May 7, 1997
IN THE MATTER OF THE ARBITRATION BETWEEN: BOARD OF EDUCATION OF THE BUENA REGIONAL SCHOOL DISTRICT, PLAINTIFF-RESPONDENT,
BUENA REGIONAL EDUCATION ASSOCIATION, DEFENDANT-APPELLANT.
On appeal from Superior Court of New Jersey, Law Division, Atlantic County.
Approved for Publication May 7, 1997.
Before Judges Long, Skillman and A.a. Rodriguez. The opinion of the court was delivered by Skillman, J.A.D.
The opinion of the court was delivered by: Skillman
The opinion of the court was delivered by
This appeal involves the interpretation of N.J.S.A. 18A:28-6.1, which provides that when a school district discontinues a school and enters into an agreement to send its students to another district, the receiving district must offer employment to the tenured teachers in the discontinued school and preserve their basic employment rights including "seniority."
On December 19, 1992, the Board of Education of the Borough of Newfield (Newfield Board) entered into an agreement with the Board of Education of the Buena Regional School District (Buena Board), effective July 1, 1993, to expand their previous send-receiving relationship, which had covered grades seven through twelve, to include grades K through six. Paragraph five of this agreement provided in pertinent part:
All Sending District's teaching staff members who have tenure as of June 30, 1993 will be employed by Receiving District as required by N.J.S.A. 18A:28-6.1. All such transferred teaching staff will receive compensation and benefits based on the Receiving District's contractual agreements effective July 1, 1993.

— Recorded data —
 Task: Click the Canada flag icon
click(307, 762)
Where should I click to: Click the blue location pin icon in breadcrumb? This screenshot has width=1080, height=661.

— Directions for this task —
Write out everything from "On appeal from" down to "by Skillman, J.A.D." in the court opinion above, word for word.

— Result of the task —
On appeal from Superior Court of New Jersey, Law Division, Atlantic County.
Approved for Publication May 7, 1997.
Before Judges Long, Skillman and A.a. Rodriguez. The opinion of the court was delivered by Skillman, J.A.D.